What you need to do:
Copy the whole listing below exactly, with nothing left out.

Material for this exercise:
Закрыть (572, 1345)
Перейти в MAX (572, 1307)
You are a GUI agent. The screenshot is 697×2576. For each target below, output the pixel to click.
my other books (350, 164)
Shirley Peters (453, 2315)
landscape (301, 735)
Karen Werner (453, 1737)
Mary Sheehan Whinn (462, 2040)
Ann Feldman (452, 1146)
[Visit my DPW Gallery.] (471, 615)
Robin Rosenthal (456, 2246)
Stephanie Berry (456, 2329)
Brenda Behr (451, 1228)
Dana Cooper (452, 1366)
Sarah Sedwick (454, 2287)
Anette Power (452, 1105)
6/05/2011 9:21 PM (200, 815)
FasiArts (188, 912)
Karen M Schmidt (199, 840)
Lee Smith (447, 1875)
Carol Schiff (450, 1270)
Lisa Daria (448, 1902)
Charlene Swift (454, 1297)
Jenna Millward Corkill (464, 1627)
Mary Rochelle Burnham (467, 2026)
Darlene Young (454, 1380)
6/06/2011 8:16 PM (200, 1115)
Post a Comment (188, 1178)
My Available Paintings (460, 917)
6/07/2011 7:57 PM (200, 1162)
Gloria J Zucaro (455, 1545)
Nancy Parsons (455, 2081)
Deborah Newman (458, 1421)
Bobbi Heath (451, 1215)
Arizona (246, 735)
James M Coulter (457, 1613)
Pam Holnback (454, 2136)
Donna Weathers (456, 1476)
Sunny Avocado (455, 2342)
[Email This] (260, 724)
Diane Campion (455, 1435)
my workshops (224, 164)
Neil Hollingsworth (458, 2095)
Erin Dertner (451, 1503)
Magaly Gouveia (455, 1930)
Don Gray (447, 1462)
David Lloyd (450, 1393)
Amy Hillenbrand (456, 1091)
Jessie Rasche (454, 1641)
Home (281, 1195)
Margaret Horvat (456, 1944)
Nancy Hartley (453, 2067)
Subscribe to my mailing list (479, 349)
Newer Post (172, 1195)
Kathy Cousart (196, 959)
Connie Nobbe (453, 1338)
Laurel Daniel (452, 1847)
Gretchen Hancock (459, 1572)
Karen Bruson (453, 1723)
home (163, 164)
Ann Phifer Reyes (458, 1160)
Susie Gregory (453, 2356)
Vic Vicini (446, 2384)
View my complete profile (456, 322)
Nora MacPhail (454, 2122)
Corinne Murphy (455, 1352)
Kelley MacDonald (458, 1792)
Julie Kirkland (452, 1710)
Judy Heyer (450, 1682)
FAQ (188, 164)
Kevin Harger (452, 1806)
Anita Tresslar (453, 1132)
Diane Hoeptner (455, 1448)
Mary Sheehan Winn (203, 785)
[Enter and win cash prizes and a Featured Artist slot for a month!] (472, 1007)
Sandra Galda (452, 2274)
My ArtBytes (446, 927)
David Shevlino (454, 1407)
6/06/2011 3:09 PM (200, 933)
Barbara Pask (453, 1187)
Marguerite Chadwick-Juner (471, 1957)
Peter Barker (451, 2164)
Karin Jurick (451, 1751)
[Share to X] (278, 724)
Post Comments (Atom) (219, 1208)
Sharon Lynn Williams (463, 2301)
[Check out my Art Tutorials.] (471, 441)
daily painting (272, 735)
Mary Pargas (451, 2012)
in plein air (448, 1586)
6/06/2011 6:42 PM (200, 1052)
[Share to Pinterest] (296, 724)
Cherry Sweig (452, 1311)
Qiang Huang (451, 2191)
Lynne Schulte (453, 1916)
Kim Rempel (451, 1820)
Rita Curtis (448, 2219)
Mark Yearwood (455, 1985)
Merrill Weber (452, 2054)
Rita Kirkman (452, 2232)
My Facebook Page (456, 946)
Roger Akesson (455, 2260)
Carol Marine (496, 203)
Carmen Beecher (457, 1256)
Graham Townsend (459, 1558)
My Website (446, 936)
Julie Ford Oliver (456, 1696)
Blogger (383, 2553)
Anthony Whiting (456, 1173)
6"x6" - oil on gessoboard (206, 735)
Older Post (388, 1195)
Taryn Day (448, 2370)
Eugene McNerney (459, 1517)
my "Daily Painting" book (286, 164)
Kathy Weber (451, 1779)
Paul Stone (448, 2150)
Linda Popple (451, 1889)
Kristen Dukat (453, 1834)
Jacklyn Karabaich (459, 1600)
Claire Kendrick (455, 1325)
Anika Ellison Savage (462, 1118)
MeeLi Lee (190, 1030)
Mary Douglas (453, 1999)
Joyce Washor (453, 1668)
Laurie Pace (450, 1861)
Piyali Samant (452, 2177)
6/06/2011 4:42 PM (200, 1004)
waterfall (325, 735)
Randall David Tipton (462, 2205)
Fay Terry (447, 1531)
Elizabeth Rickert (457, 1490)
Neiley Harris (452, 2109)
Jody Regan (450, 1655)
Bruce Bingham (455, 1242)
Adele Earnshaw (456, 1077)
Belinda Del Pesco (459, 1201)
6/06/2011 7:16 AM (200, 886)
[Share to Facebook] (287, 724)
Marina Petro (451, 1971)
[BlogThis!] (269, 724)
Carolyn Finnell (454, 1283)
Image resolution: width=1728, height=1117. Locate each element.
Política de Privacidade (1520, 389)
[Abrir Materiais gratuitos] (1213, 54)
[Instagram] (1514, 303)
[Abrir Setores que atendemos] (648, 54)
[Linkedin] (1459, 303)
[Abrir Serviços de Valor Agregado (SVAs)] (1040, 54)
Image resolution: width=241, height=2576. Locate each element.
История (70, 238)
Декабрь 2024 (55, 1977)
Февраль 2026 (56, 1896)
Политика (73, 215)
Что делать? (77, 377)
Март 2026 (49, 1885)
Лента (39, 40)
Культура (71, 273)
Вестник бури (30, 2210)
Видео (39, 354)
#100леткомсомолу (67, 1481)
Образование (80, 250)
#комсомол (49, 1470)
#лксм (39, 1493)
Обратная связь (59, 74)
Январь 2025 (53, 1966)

Result of this exercise:
Закрыть (572, 1345)
Перейти в MAX (572, 1307)
You are a GUI agent. The screenshot is 697×2576. For each target below, output the pixel to click.
my other books (350, 164)
Shirley Peters (453, 2315)
landscape (301, 735)
Karen Werner (453, 1737)
Mary Sheehan Whinn (462, 2040)
Ann Feldman (452, 1146)
[Visit my DPW Gallery.] (471, 615)
Robin Rosenthal (456, 2246)
Stephanie Berry (456, 2329)
Brenda Behr (451, 1228)
Dana Cooper (452, 1366)
Sarah Sedwick (454, 2287)
Anette Power (452, 1105)
6/05/2011 9:21 PM (200, 815)
FasiArts (188, 912)
Karen M Schmidt (199, 840)
Lee Smith (447, 1875)
Carol Schiff (450, 1270)
Lisa Daria (448, 1902)
Charlene Swift (454, 1297)
Jenna Millward Corkill (464, 1627)
Mary Rochelle Burnham (467, 2026)
Darlene Young (454, 1380)
6/06/2011 8:16 PM (200, 1115)
Post a Comment (188, 1178)
My Available Paintings (460, 917)
6/07/2011 7:57 PM (200, 1162)
Gloria J Zucaro (455, 1545)
Nancy Parsons (455, 2081)
Deborah Newman (458, 1421)
Bobbi Heath (451, 1215)
Arizona (246, 735)
James M Coulter (457, 1613)
Pam Holnback (454, 2136)
Donna Weathers (456, 1476)
Sunny Avocado (455, 2342)
[Email This] (260, 724)
Diane Campion (455, 1435)
my workshops (224, 164)
Neil Hollingsworth (458, 2095)
Erin Dertner (451, 1503)
Magaly Gouveia (455, 1930)
Don Gray (447, 1462)
David Lloyd (450, 1393)
Amy Hillenbrand (456, 1091)
Jessie Rasche (454, 1641)
Home (281, 1195)
Margaret Horvat (456, 1944)
Nancy Hartley (453, 2067)
Subscribe to my mailing list (479, 349)
Newer Post (172, 1195)
Kathy Cousart (196, 959)
Connie Nobbe (453, 1338)
Laurel Daniel (452, 1847)
Gretchen Hancock (459, 1572)
Karen Bruson (453, 1723)
home (163, 164)
Ann Phifer Reyes (458, 1160)
Susie Gregory (453, 2356)
Vic Vicini (446, 2384)
View my complete profile (456, 322)
Nora MacPhail (454, 2122)
Corinne Murphy (455, 1352)
Kelley MacDonald (458, 1792)
Julie Kirkland (452, 1710)
Judy Heyer (450, 1682)
FAQ (188, 164)
Kevin Harger (452, 1806)
Anita Tresslar (453, 1132)
Diane Hoeptner (455, 1448)
Mary Sheehan Winn (203, 785)
[Enter and win cash prizes and a Featured Artist slot for a month!] (472, 1007)
Sandra Galda (452, 2274)
My ArtBytes (446, 927)
David Shevlino (454, 1407)
6/06/2011 3:09 PM (200, 933)
Barbara Pask (453, 1187)
Marguerite Chadwick-Juner (471, 1957)
Peter Barker (451, 2164)
Karin Jurick (451, 1751)
[Share to X] (278, 724)
Post Comments (Atom) (219, 1208)
Sharon Lynn Williams (463, 2301)
[Check out my Art Tutorials.] (471, 441)
daily painting (272, 735)
Mary Pargas (451, 2012)
in plein air (448, 1586)
6/06/2011 6:42 PM (200, 1052)
[Share to Pinterest] (296, 724)
Cherry Sweig (452, 1311)
Qiang Huang (451, 2191)
Lynne Schulte (453, 1916)
Kim Rempel (451, 1820)
Rita Curtis (448, 2219)
Mark Yearwood (455, 1985)
Merrill Weber (452, 2054)
Rita Kirkman (452, 2232)
My Facebook Page (456, 946)
Roger Akesson (455, 2260)
Carol Marine (496, 203)
Carmen Beecher (457, 1256)
Graham Townsend (459, 1558)
My Website (446, 936)
Julie Ford Oliver (456, 1696)
Blogger (383, 2553)
Anthony Whiting (456, 1173)
6"x6" - oil on gessoboard (206, 735)
Older Post (388, 1195)
Taryn Day (448, 2370)
Eugene McNerney (459, 1517)
my "Daily Painting" book (286, 164)
Kathy Weber (451, 1779)
Paul Stone (448, 2150)
Linda Popple (451, 1889)
Kristen Dukat (453, 1834)
Jacklyn Karabaich (459, 1600)
Claire Kendrick (455, 1325)
Anika Ellison Savage (462, 1118)
MeeLi Lee (190, 1030)
Mary Douglas (453, 1999)
Joyce Washor (453, 1668)
Laurie Pace (450, 1861)
Piyali Samant (452, 2177)
6/06/2011 4:42 PM (200, 1004)
waterfall (325, 735)
Randall David Tipton (462, 2205)
Fay Terry (447, 1531)
Elizabeth Rickert (457, 1490)
Neiley Harris (452, 2109)
Jody Regan (450, 1655)
Bruce Bingham (455, 1242)
Adele Earnshaw (456, 1077)
Belinda Del Pesco (459, 1201)
6/06/2011 7:16 AM (200, 886)
[Share to Facebook] (287, 724)
Marina Petro (451, 1971)
[BlogThis!] (269, 724)
Carolyn Finnell (454, 1283)
Image resolution: width=1728, height=1117. Locate each element.
Política de Privacidade (1520, 389)
[Abrir Materiais gratuitos] (1213, 54)
[Instagram] (1514, 303)
[Abrir Setores que atendemos] (648, 54)
[Linkedin] (1459, 303)
[Abrir Serviços de Valor Agregado (SVAs)] (1040, 54)
Image resolution: width=241, height=2576. Locate each element.
История (70, 238)
Декабрь 2024 (55, 1977)
Февраль 2026 (56, 1896)
Политика (73, 215)
Что делать? (77, 377)
Март 2026 (49, 1885)
Лента (39, 40)
Культура (71, 273)
Вестник бури (30, 2210)
Видео (39, 354)
#100леткомсомолу (67, 1481)
Образование (80, 250)
#комсомол (49, 1470)
#лксм (39, 1493)
Обратная связь (59, 74)
Январь 2025 (53, 1966)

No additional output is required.